▶ **TASK OBJECTIVE**: The answer must be an exact copy of the lines from the one containing "Attach a file with the paperclip icon" through the end of the records, with the pictures left out.
[DATA EXCERPTS — start]
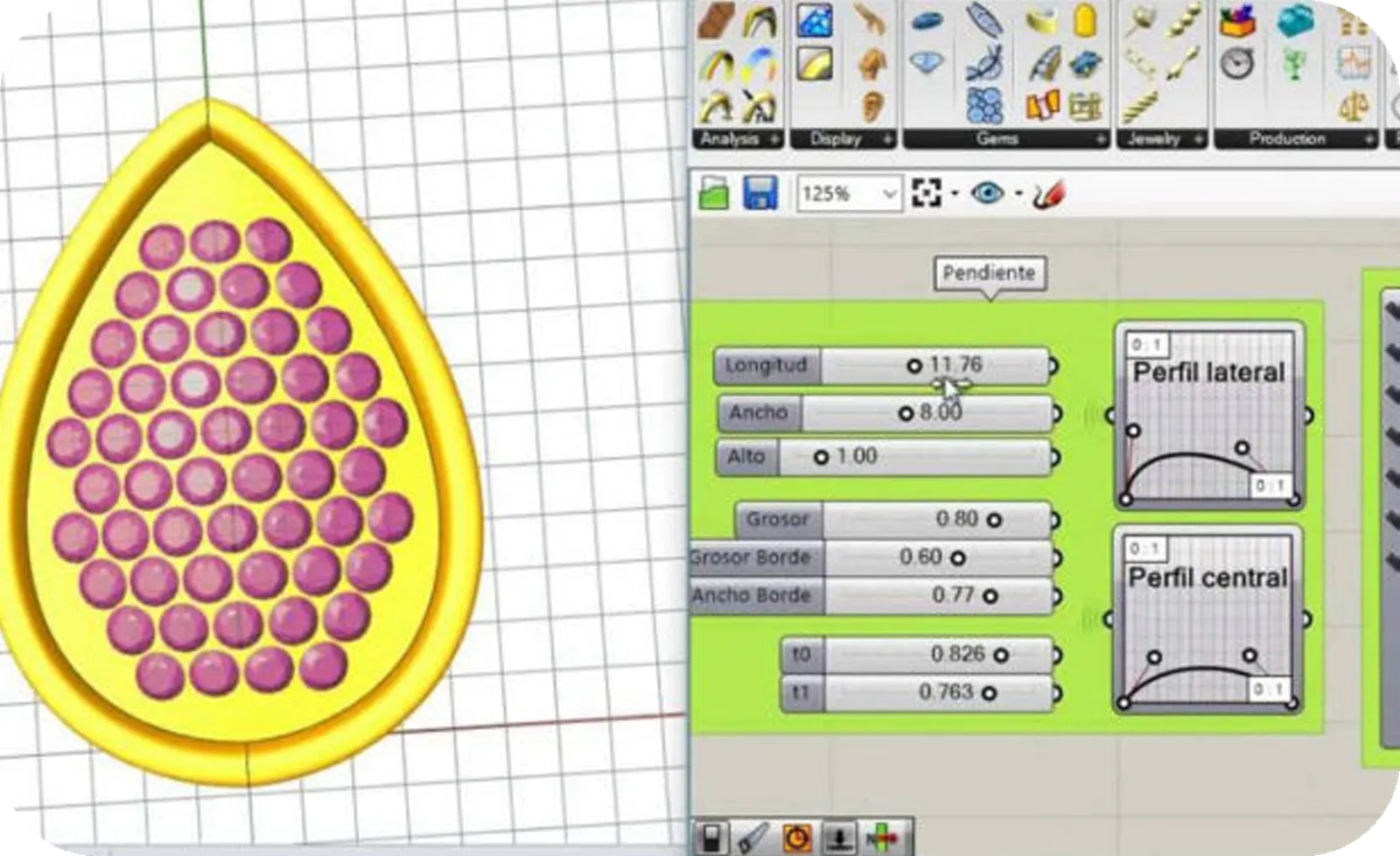Click the pave gems cluster icon
This screenshot has width=1400, height=856.
coord(984,105)
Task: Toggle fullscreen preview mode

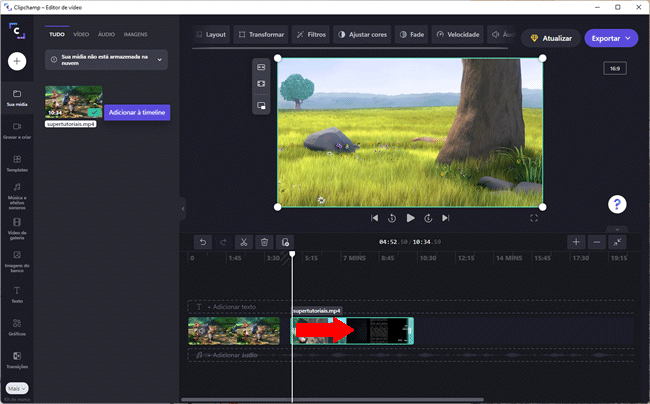Action: pyautogui.click(x=534, y=217)
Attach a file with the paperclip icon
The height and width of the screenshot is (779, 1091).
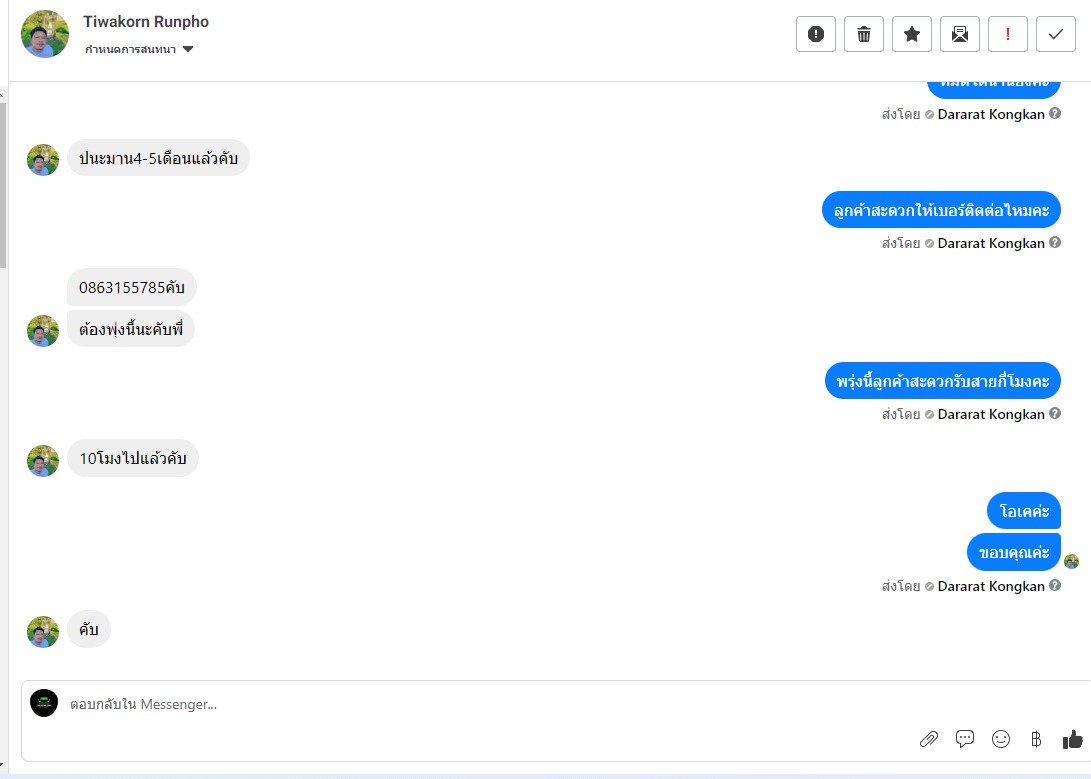pyautogui.click(x=929, y=739)
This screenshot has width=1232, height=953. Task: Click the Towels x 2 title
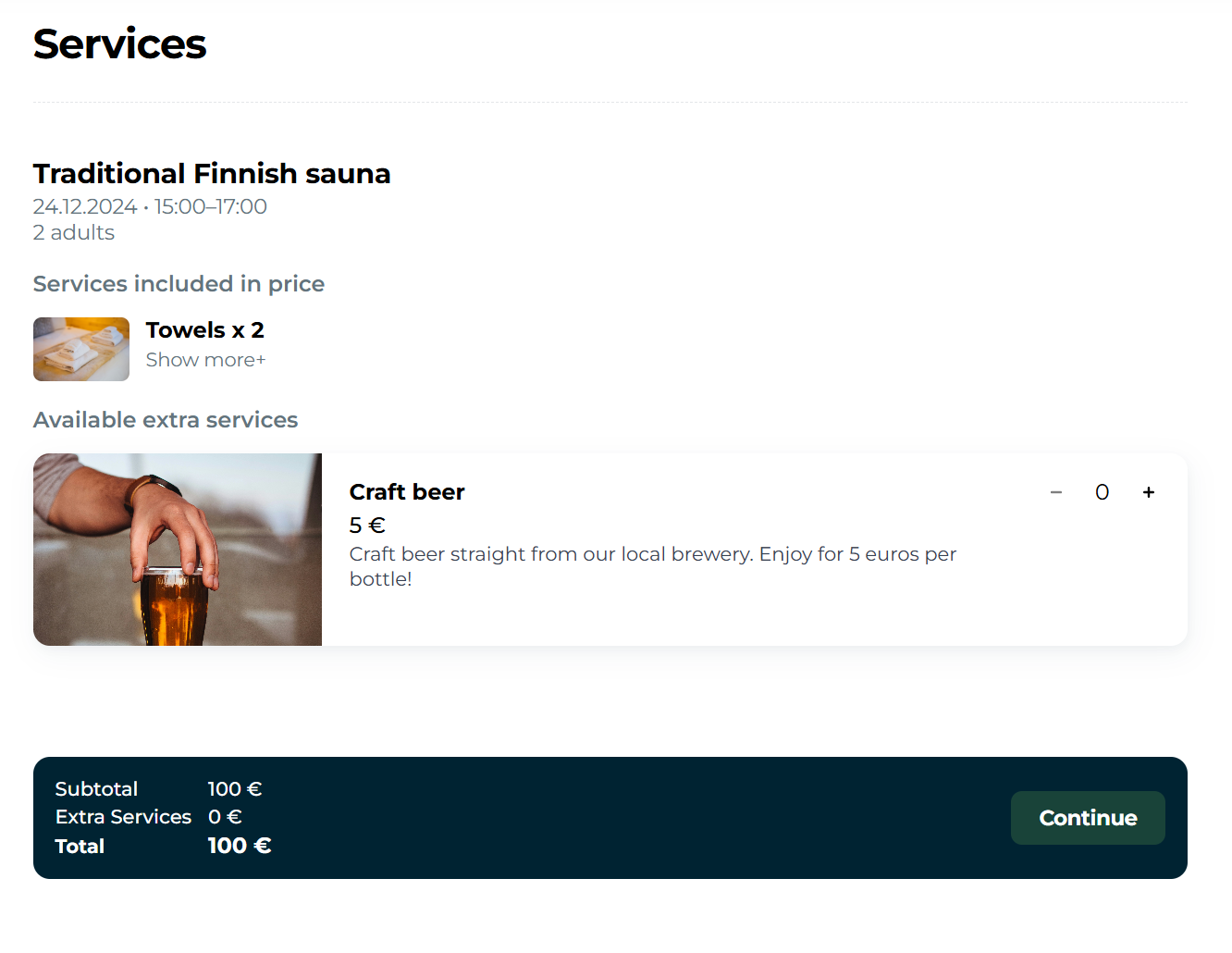click(204, 330)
[DATA EXCERPTS — finish]
▶ **SOLUTION TO THIS TASK**:
Attach a file with the paperclip icon
The height and width of the screenshot is (779, 1091).
pyautogui.click(x=929, y=739)
This screenshot has width=1232, height=953. Task: Click the Towels x 2 title
click(204, 330)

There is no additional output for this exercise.